Brano di testo —

□ □ □ □ □ □ □

G.L.: Roma e Londra sono state due esperienze altamente formative, fondamentali e molto differenti tra loro. L’Accademia di Roma mi ha dato delle solide basi, storiche ed analitiche, che hanno inciso profondamente nel mio lavoro. Il Wimbledon College mi ha dato lo spazio ed il tempo per lavorare sul mio profilo professionale e consolidare la mia ricerca sul piano teorico e pratico-formale.
V.V.: Da settembre inizierai un Master in Oreficeria e Forgiatura all’Accademia di Belle Arti di Tallinn in Estonia. Perché la scelta di intraprendere questo nuovo percorso e come si coniuga con la tua pratica artistica?
G.L.: Più che un nuovo percorso, è un naturale sviluppo. Ho passato mesi al dipartimento come artista in residenza, trovandolo un ambiente molto fertile. Non sono interessata al gioiello di per sé, quanto al suo forte legame con il corpo e all’eleganza delle tecniche impiegate, che hanno un occhio di riguardo per il dettaglio. Il mio intento è imparare quanto più possibile sul metallo. Ho sempre tratto ispirazione dalle arti applicate, cercando di traslarle nella mia ricerca, privandole della mera connotazione funzionale. Amo le sfide tecniche, progettare non mi basta.
V.V.: Negli ultimi mesi hai partecipato a due residenze online: Home Residency Open Studio curato da Francesca Sassu e Sciame Project curato da Miriam Montani. Eventi creati per rispondere all’emergenza sanitaria. Come vivi l’esposizione virtuale dei tuoi lavori?
G.L.: Instagram è sicuramente un buon mezzo, ma la fruizione dell’arte di persona non può essere sostituita. Sciame project non nasce in risposta all’esigenza sanitaria, ma molto prima. Avevamo dei punti in comune che accomunavano il progetto e la mia ricerca, così è nata la collaborazione prima virtuale, poi sfociata in una collettiva di tutti gli artisti coinvolti presso il museo di Cascia.
V.V.: Hai in previsione qualche progetto per il prossimo futuro? Ci puoi anticipare qualcosa?
G.L.: Progetti molti, ma come ben sai vista la situazione mondiale tutto è stato rimandato al prossimo anno o è in sospeso. Per adesso ho in previsione due personali, varie collettive e una residenza. Sto lavorando molto in Italia, cosa di cui sono molto contenta dopo tanti anni all’estero. Il 2020 nonostante tutto è stato un anno di forte crescita a livello professionale.

□ □ □ □ □ □ □

Contenuto dei dati —
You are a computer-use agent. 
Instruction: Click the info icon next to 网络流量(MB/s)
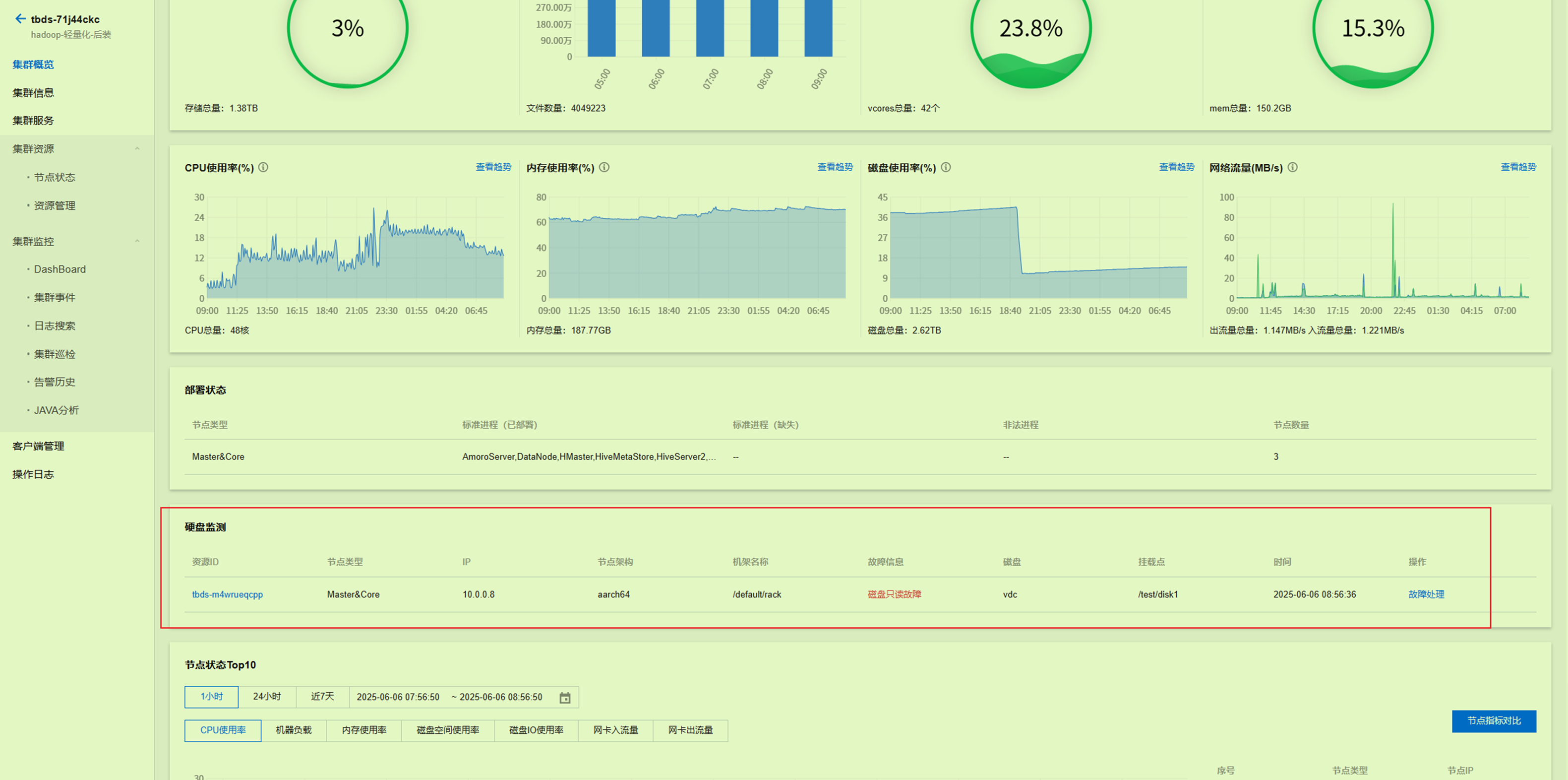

□ □ □ □ □ □ □

Consegna scritta 1 —
Trascrivi parola per parola il passo dell'intervista che comincia da "G.L.: Roma e" e finisce con "tua pratica artistica?".
Consegna scritta 2 —
Spiega in una o due frasi perché, secondo l'intervista, è nata la collaborazione tra G.L. e Sciame Project.

Risposta completa 1 —
G.L.: Roma e Londra sono state due esperienze altamente formative, fondamentali e molto differenti tra loro. L’Accademia di Roma mi ha dato delle solide basi, storiche ed analitiche, che hanno inciso profondamente nel mio lavoro. Il Wimbledon College mi ha dato lo spazio ed il tempo per lavorare sul mio profilo professionale e consolidare la mia ricerca sul piano teorico e pratico-formale.
V.V.: Da settembre inizierai un Master in Oreficeria e Forgiatura all’Accademia di Belle Arti di Tallinn in Estonia. Perché la scelta di intraprendere questo nuovo percorso e come si coniuga con la tua pratica artistica?

Risposta completa 2 —
La collaborazione è nata perché il progetto e la ricerca di G.L. avevano dei punti in comune. È stata prima virtuale e poi è sfociata in una collettiva di tutti gli artisti coinvolti presso il museo di Cascia.